§ **RECORDS TO PROCESS**:
----

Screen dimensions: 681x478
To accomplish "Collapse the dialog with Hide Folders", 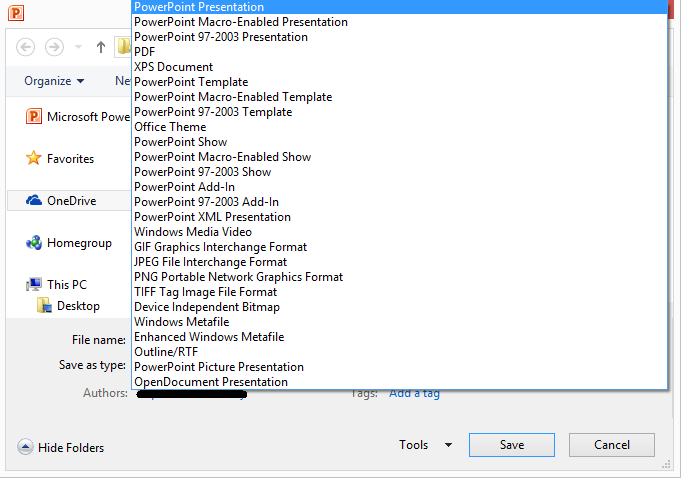I will pos(70,448).
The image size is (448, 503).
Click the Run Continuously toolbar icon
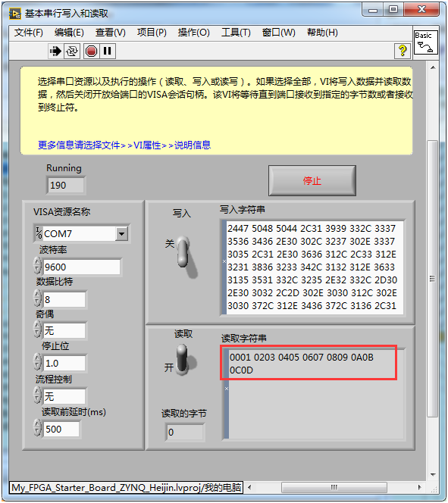[x=71, y=51]
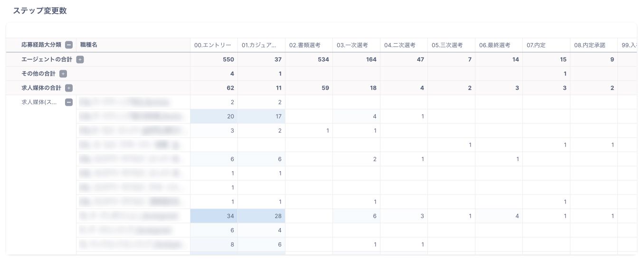
Task: Click the 職種名 column header
Action: tap(89, 45)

----

I would like you to retype exactly the lines running from the one containing "The image size is (448, 503)." to the last line of the entries, both included, leaving all pictures out.

§ **COMPLETED EXERCISE**:
The image size is (448, 503).
Click the Run Continuously toolbar icon
[x=71, y=51]
Task: Click the 職種名 column header
Action: tap(89, 45)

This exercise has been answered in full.